**WORK INSTRUCTIONS:**
a - Reproduce a portion of the passage on bitmap steganography verbatim, starting at "A bitmap is" and ending at "discern a difference.".
b - Summarize the passage on bitmap steganography in two sentences.
c - Write the next part of the passage on bitmap steganography, beginning after its final sentence.

**PAGE:**
Here is how it works: each byte of the source file is split up into eight bits. So Lovely_Jane.jpg becomes 321,496 bits. Then the random binary numbers file is used to generate a sequence of 321,496 unique random integers from 0 - 6,911,999. (I'll explain soon.) This sequence of unique random integers is used to index the corresponding bitmap image data bytes. Since the integer sequence is random and no random integer is repeated, the order of the bitmap bytes chosen is random. Now, each source bit is XORed with the LSB of its corresponding random binary number (encryption) then the result is placed into the LSB of the randomly indexed bitmap image data byte (encryption, again.) On average, half of these bytes will be left unaltered. (More on this later.)

A bitmap is made up of three bytes per pixel: a blue byte, a green byte, and a red byte, in that order. That's 24 bits. Examining the bits of an embedded pixel would tell you nothing on their own about the pixel's original state. And by just looking at the original pixel and comparing it to the altered pixel, you cannot discern a difference.

Each bitmap image can be described by its pixel width and pixel height. Each bitmap is made up of scan lines. Each scan line has a width in bytes. The bitmap specification requires that each scanline, to keep it simple, must be evenly divisible by 4. So, if each pixel is composed of 3 bytes and there are, let's say, 1920 pixels in the width of our bitmap image, then there should be 5760 bytes in each scan line. And 5760 is evenly divisible by 4: 1440.0.

But if we have a bitmap with a width of 477 pixels at 3 bytes per pixel we'd get 1431 bytes. This is not evenly divisible by 4: 357.75. There is a remainder of 3: 4 x 357 = 1428. And 1431 - 1428= 3. So to conform to the bitmap specification, bitmap creation software will, in this case, add a zero byte to the end of each scan line. Thus, 1431 + 1 = 1432 which is evenly divisible by 4.

**GIVEN DATA:**
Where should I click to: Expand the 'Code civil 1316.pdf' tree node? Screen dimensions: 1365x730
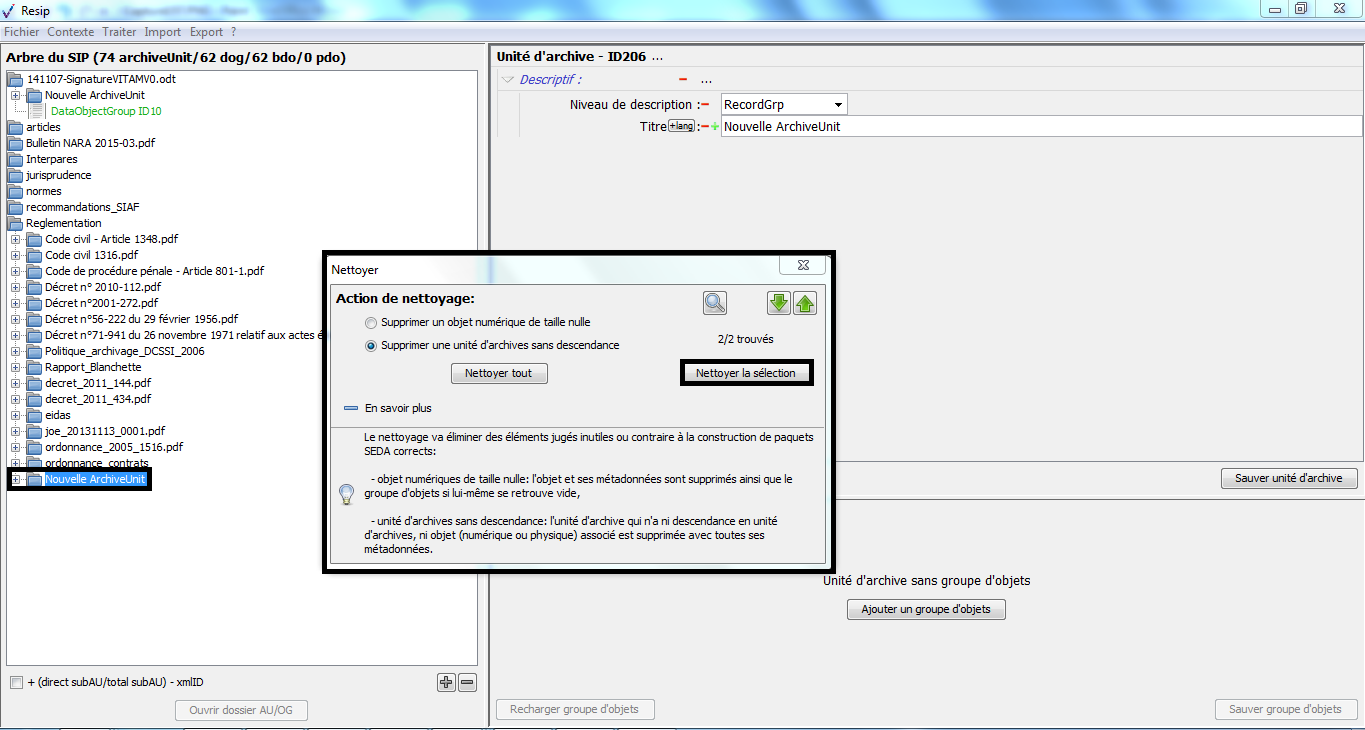pyautogui.click(x=16, y=255)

**TASK ANSWERS:**
a -
A bitmap is made up of three bytes per pixel: a blue byte, a green byte, and a red byte, in that order. That's 24 bits. Examining the bits of an embedded pixel would tell you nothing on their own about the pixel's original state. And by just looking at the original pixel and comparing it to the altered pixel, you cannot discern a difference.

b - Each bit of the source file is XORed with the least significant bit of a random binary number and written into the least significant bit of a bitmap data byte, with bytes chosen by a sequence of unique random integers so that their order is random. A bitmap stores three bytes per pixel, and an altered pixel shows no discernible difference from the original; because each scan line must be evenly divisible by 4, bitmap creation software pads a line such as a 477-pixel-wide one with a zero byte.

c -
So, although your image is, say, 477x300 and by pixels should contain 143,100 pixels and consist of 429,300 image data bytes, the actual total image byte count for the bitmap image will be 429,600. 300 bytes have been added: 1 byte for each scan line. But each of these "padding" bytes is always a zero. So if any of them have a value of one, an astute analysis would reveal that the bitmap image had been altered.

Fortunately, the bitmap rules are known, the padding bytes are always placed at the end of each scan line, and the bitmap header provides all the other details required to precisely determine the number of scan lines, the number of bytes in each scan line, and the padding bytes added to the end of each scan line. The Bitmap Steganography Utility Program accounts for all of this. When the random integers are generated, any that would cause a bitmap byte that is a padding byte to be chosen for embedding is discarded. Only pixel image data bytes are used in the embedding process.

Here is how to extract your source file from the embedded bitmap image: Run Stega_BP_v32.exe. Select the Extract radio button. Click Start. In the first Open dialog box input the embedded bitmap image file, Embed_LovelyJanejpg_SunnyApples.bmp. In the second Open dialog box input the random binary numbers file, RandomBinary. In the Save as dialog box input, Extract_Embed_LovelyJanejpg_SunnyApples_bmp.jpg. The program immediately starts executing. On my compuuter it took about 0:24 min:secs. Elapsed time appears when the process is completed. (It took about 3:01 min:secs to extract a 107KB embedded file.) When done, click Close. Open the extracted .jpg file in your favorite picture viewer.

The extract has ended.